Thematically and stylistically the sequel builds on the material set out in the original just as you would expect, with lots of Barry-esque mannerisms, and even hints at a number of particular Bond themes. Of course the movie does not need the macho weight of a Bond movie, and its lightness comes from an injection of comic strip action akin to the 60s camp Batman series. You can almost imagine comic bubbles flashing "Pow!" and "Crash!" in tracks like "Train of Taut". Indeed the super theme songs towards the end are perfect parodies of 70s TV theme songs, including "Elastigirl", "Frozone", and "Mr. Incredible" which latter track mixes in a touch of The Incredibles theme itself.
The opening tracks set the scene, with a Barry-esque building of suspense and big-band power chords, reminding us of the original thematic material. "Consider Yourselves Undermined!" then introduces a theme which could even be modelled on the intro to "Diamonds are Forever". A number of tracks then touch on light jazz tropes, sometimes more like Mancini than Barry, with back-to-back tracks "This Ain't My Super-Suit?" and "Elastigirl Is Back" presenting contrasting views of Elastigirl. There is also some cartoon fun with pizzicato strings in "Rocky vs. Jack-Jack" followed by more Bond-isms in "Ambassador Ambush". Romantic strings dominate "Hero Worship" while "Searching for a Screenslaver" is a longer track initially devoted to pure suspense, before it becomes a "pussy galore" high tension build-up.

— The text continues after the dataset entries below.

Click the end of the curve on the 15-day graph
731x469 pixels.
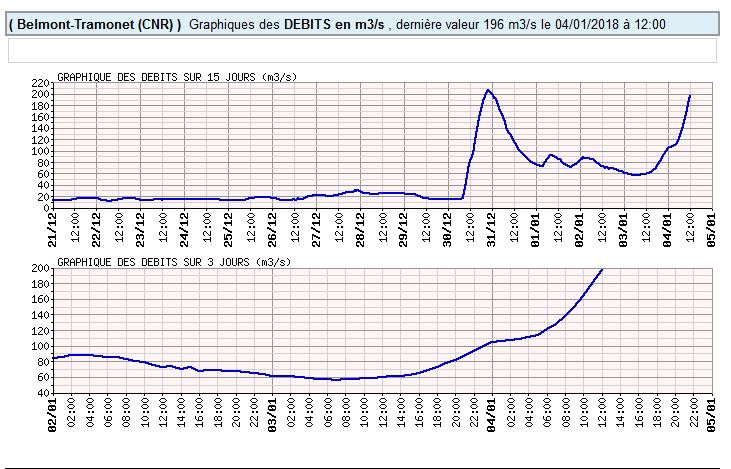click(690, 96)
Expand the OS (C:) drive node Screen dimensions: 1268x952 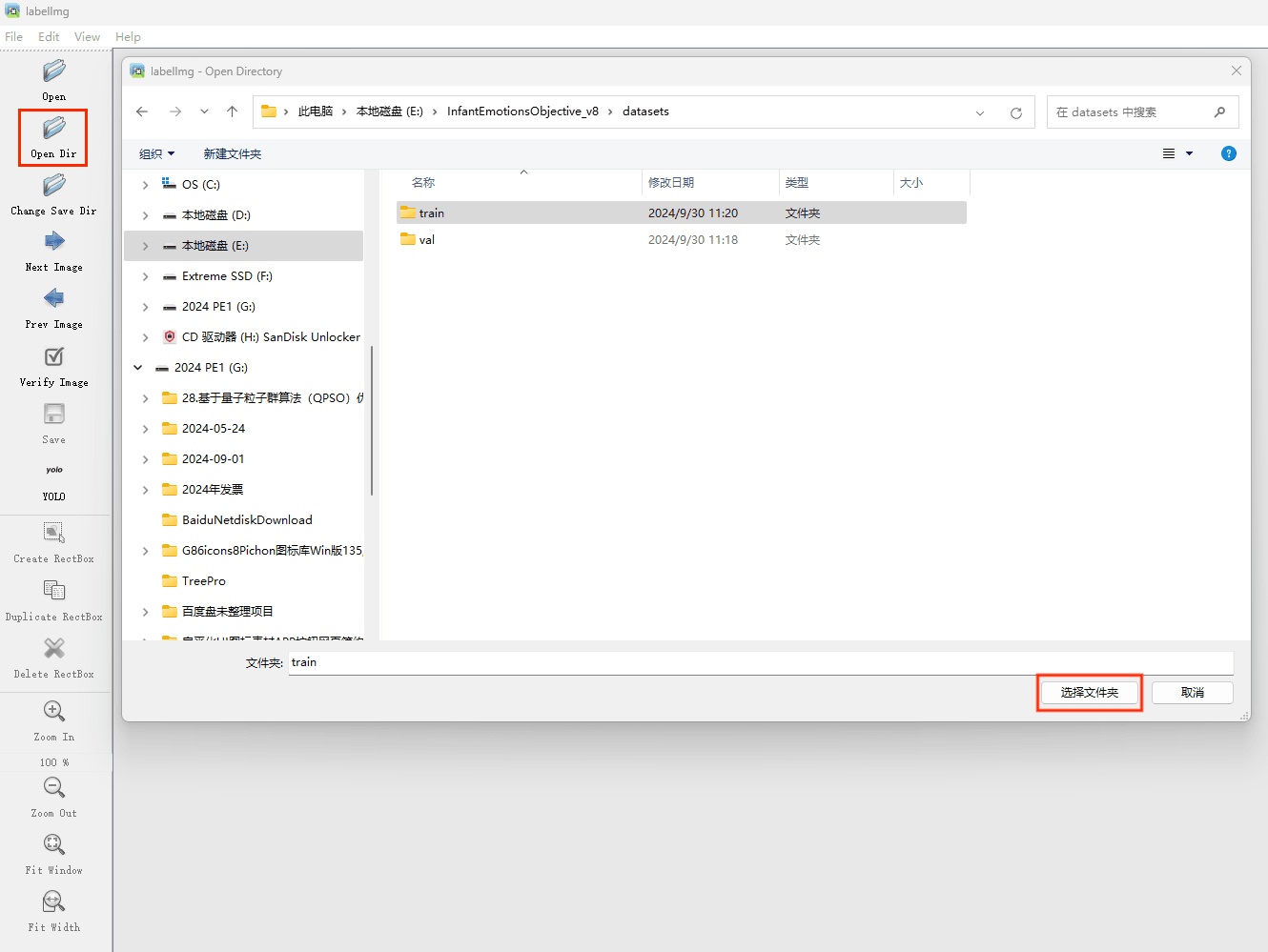pos(145,185)
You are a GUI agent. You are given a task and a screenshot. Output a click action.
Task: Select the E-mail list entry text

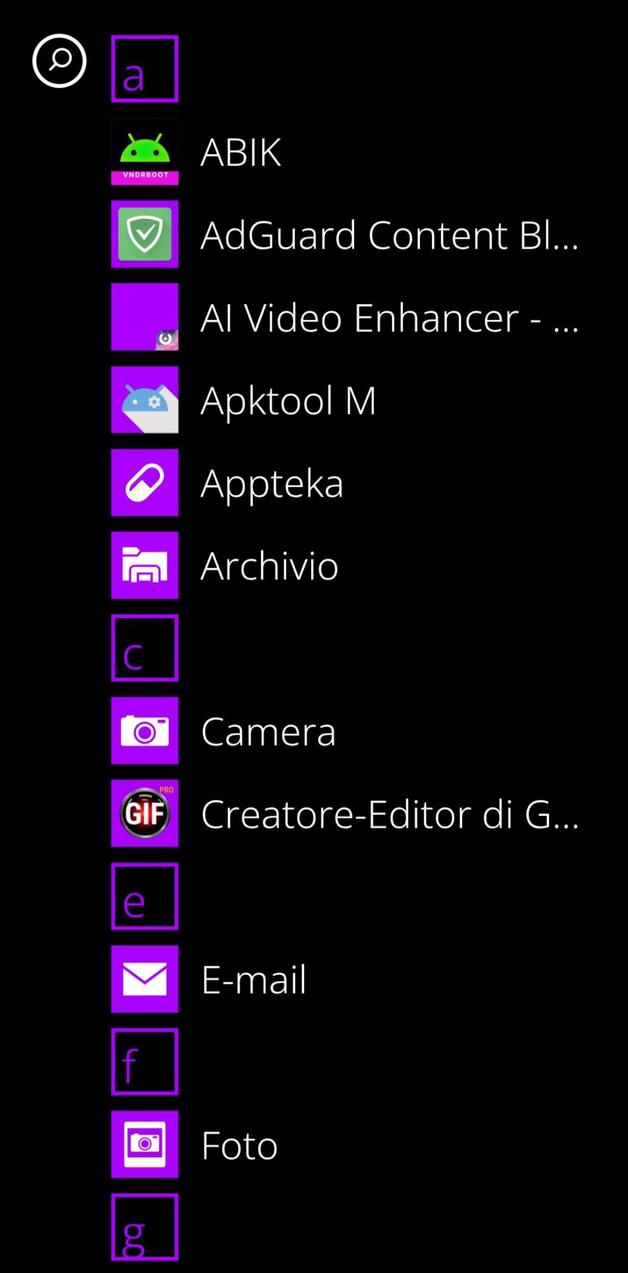(253, 978)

The remainder of the album brings more cartoon-ish fun, some further jazzy interludes and Barry-esque moments. "A Bridge Too Parr" even seems to contain a staccato parody of Monty Norman's Bond theme, plus Barry-esque alternating chords. "Looks Like I Picked the Wrong Week to Quit Oxygen" is the action climax with repeated chords and brass screechings, while subsequent tracks feel like the family aftermath. The End Titles "Incredits 2" follows the path set by "The Incredits" on the original soundtrack and initially uses some of the same material, before branching out into some mixed genre material and jazz pseudo-improvisation. Its near 10 minute duration has everything you would expect from this sequel with some recapitulation of the new material, and it's great how it fades away towards the end. Tracks 33 to 35 are alternative versions of the earlier character songs performed by Disney's own DCappella group, a bit like a latter day beat-boxing Swingle Singers, while track 36 is their version of "The Glory Days" from the original soundtrack "The Incredibles".
Inevitably people will want to compare "Incredibles 2" with the original score for "The Incredibles" since it made quite an impression with film music fans. In this respect the sequel as a stand alone album is perhaps just a tad disappointing against these high expectations. This is probably down to various factors outwith the control of the composer. The original score album benefitted from longer tracks of continuous music. The sequel with generally shorter tracks offers more disjointed listening. This is a less satisfying experience and one wonders if the album may have benefitted from having some tracks combined into suites or smaller groups. The warbling brass effect (and to some extent the omnipresent drum-kit) might also become tiresome on the ears if overused and could have been deployed more sparingly. These are very minor quibbles however and do not seriously detract from the joy of revisiting this unique sound world. And the score as a whole works superbly in the film itself which is its principle purpose.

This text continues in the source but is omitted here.